Keep in your shoulders happy is today's topic! Being a friendly joint they allow you to do so many things, but this leads them wide open for injury!
Anatomy & Biomechanics:
They work together with chest, back and neck muscles and are made up of the clavicle, head of the humerus and the scapula. The main muscles involved are the anterior/front, medial/middle and posterior/rear deltoid. The rotator cuff is made up of 4 muscles: supraspinatus, infraspinatus, teres minor and subscapularis.
Your shoulders let your arms move in and out, up and down and side to side, basically the whole hokey pokey! They also allow you to internally and externally rotate, retract and protract, depress and lift.
Here are 3 tips to keep them happy, why it makes them happy and specific exercises to help them out!
The anterior or front delts get used a TON because, well, we have eyes in front of our heads. Really this means that they get used by everything from eating to driving, to using our cell phone. Any action in front of your body besides resting your arms at your sides involves your middle/anterior delts.

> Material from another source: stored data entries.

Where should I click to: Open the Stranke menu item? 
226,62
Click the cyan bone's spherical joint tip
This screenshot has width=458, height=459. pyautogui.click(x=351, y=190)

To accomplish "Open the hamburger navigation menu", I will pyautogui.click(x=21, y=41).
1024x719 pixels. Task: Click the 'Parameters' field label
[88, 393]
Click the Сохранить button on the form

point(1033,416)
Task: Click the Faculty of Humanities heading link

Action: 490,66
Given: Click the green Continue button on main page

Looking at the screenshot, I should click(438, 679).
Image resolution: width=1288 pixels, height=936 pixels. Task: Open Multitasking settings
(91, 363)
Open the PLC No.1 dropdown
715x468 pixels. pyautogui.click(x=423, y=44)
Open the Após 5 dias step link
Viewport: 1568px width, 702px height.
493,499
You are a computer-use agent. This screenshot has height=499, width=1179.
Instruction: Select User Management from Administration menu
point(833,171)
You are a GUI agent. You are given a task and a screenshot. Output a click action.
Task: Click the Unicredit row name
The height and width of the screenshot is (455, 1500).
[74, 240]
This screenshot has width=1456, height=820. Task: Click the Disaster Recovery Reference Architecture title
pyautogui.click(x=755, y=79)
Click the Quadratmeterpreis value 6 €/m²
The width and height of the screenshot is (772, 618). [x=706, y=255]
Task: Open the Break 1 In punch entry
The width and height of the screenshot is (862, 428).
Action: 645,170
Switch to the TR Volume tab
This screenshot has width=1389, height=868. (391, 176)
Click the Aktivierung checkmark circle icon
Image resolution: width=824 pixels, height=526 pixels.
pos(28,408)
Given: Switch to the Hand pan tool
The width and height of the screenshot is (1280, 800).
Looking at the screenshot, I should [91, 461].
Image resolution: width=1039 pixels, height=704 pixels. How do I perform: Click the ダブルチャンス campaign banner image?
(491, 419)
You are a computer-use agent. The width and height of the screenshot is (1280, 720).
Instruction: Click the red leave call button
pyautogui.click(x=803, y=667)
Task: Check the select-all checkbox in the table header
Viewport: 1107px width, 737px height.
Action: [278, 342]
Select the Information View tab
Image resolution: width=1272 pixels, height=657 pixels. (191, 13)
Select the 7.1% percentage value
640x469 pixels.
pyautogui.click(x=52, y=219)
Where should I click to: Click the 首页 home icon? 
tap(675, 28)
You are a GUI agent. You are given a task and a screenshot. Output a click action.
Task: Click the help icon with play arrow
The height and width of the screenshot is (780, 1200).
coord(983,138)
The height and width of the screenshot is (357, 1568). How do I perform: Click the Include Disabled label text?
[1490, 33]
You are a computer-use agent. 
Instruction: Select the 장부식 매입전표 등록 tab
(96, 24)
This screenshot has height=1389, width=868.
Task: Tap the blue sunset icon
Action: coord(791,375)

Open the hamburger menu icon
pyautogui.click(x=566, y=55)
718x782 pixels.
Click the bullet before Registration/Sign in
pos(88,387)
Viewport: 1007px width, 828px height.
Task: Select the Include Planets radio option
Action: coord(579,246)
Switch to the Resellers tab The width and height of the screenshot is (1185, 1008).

1. Sit up straight! Having good posture is important to keep shoulders in their place- literally. Stretch the chest muscles to help keep your chest open
2. Lift loads you can do with good form- and relative to the muscle size. The rotator cuff muscles are easily injured, and quite small compared to the larger muscle groups that surround them. To help keep them strong you can use a resistance band to do W flies
3. Don't ditch the rear delts! Keep your shoulders balanced out by doing specific rear delt exercises like rear felt flies. These can be done with dumbells, cables, resistance bands. Exercises on the TRX include Y & T flies.